Fino a ieri (anche se la legge Dini aveva già compromesso le cose in questo senso), l'equilibrio del conto previdenziale che i lavoratori accantonavano (versando mensilmente un contributo) per finanziare la propria pensione veniva verificato sulla base del rapporto tra le entrate (versamenti) ed uscite (pagamento delle pensioni).

Se il conto era in attivo non c'erano problemi, se era in passivo i detentori del fondo (i lavoratori) avrebbero deciso come sistemare le cose, magari aumentando un poco il contributo da versare (cosa che è già successa). In fin dei conti è così che funzionano e dovrebbero funzionare tutti i fondi, compreso quello sanitario di recente introduzione in alcuni contratti nazionali.
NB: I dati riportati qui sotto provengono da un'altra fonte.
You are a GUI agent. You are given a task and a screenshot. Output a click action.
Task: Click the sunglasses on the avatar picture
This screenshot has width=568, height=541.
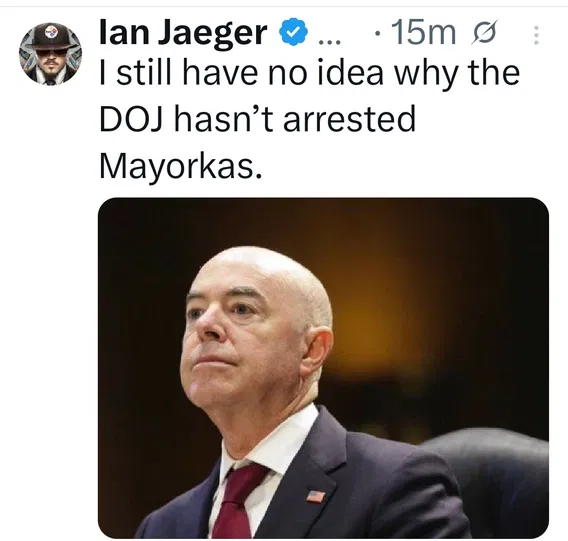point(52,52)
L'accordo ha ora massacrato questo impianto, semplice e facilmente comprensibile, sia con la riedizione dello scalone in altra veste (anche peggiore di quella originale), ma sopratutto togliendo dal controllo del fondo i detentori del fondo stesso, ossia quelli che versano i contributi per finanziarlo.

A far da cardine di questo massacro è l'introduzione dell'automatismo nella definizione dei coefficienti di rendimento. Da oggi infatti, il coefficiente di calcolo delle pensioni non sarà più verificato e calcolato sulla base dell'equilibrio del fondo previdenziale (che sappiamo essere ancora oggi in attivo) ma sulla base di parametri esterni, come l'andamento demografico, l'andamento del PIL, e gli obiettivi di bilancio dello Stato. Così, ogni tre anni, un Ministro del Tesoro farà qualche calcolo, verificherà l'andamento dei parametri sopra citati, calcolerà quale sia il bisogno dello Stato per finanziare i suoi programmi di spesa per l'assistenza, e quindi deciderà quanto la cassa previdenziale deve dare per sostenere queste spese. Conseguentemente deciderà di quanto il coefficiente di calcolo delle pensioni deve essere abbassato per liberare le risorse che gli servono a fare altro.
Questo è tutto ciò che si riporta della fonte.